* Start *
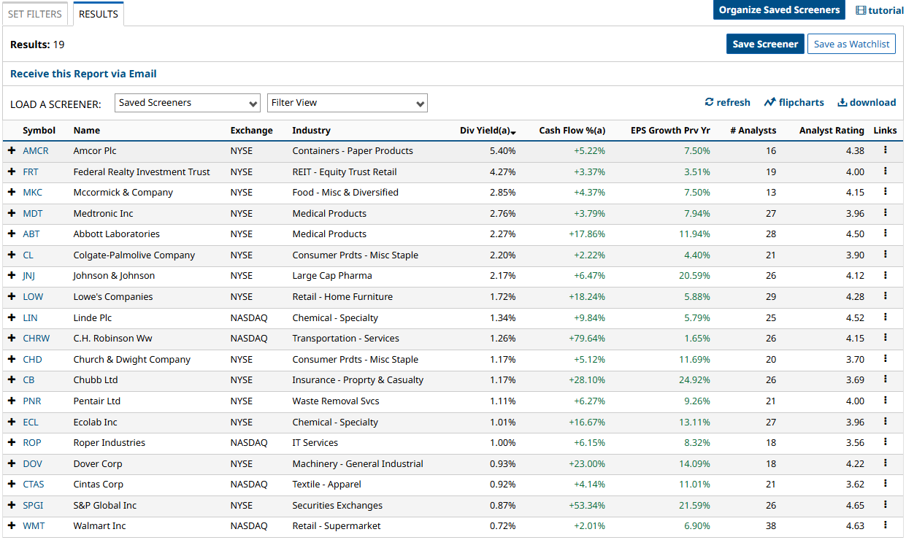The width and height of the screenshot is (906, 540).
Task: Expand the SPGI row with plus icon
Action: [12, 505]
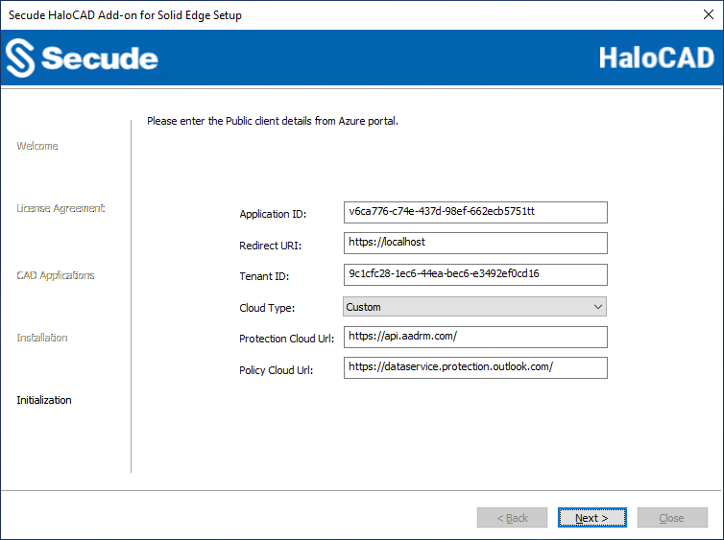Click the Azure portal instruction text
This screenshot has height=540, width=724.
coord(272,122)
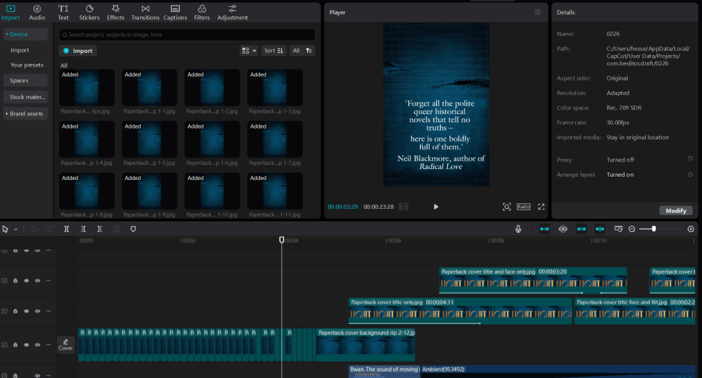Open the Player hamburger menu
Screen dimensions: 702x378
[x=538, y=12]
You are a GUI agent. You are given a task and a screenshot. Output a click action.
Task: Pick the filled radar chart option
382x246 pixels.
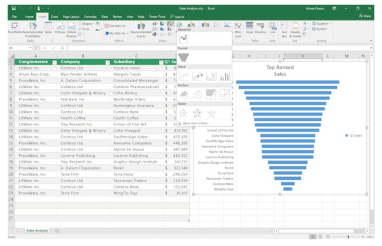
* End *
» PROBLEM STATEMENT: Copy the listing above word for word, from the first line through the last, and leave out the pictures.

» SOLUTION:
The width and height of the screenshot is (906, 540).
Task: Expand the SPGI row with plus icon
Action: [12, 505]
Click the Azure portal instruction text
This screenshot has height=540, width=724.
coord(272,122)
Open the Player hamburger menu
Screen dimensions: 702x378
[x=538, y=12]
You are a GUI agent. You are given a task and a screenshot. Output a click action.
Task: Pick the filled radar chart option
382x246 pixels.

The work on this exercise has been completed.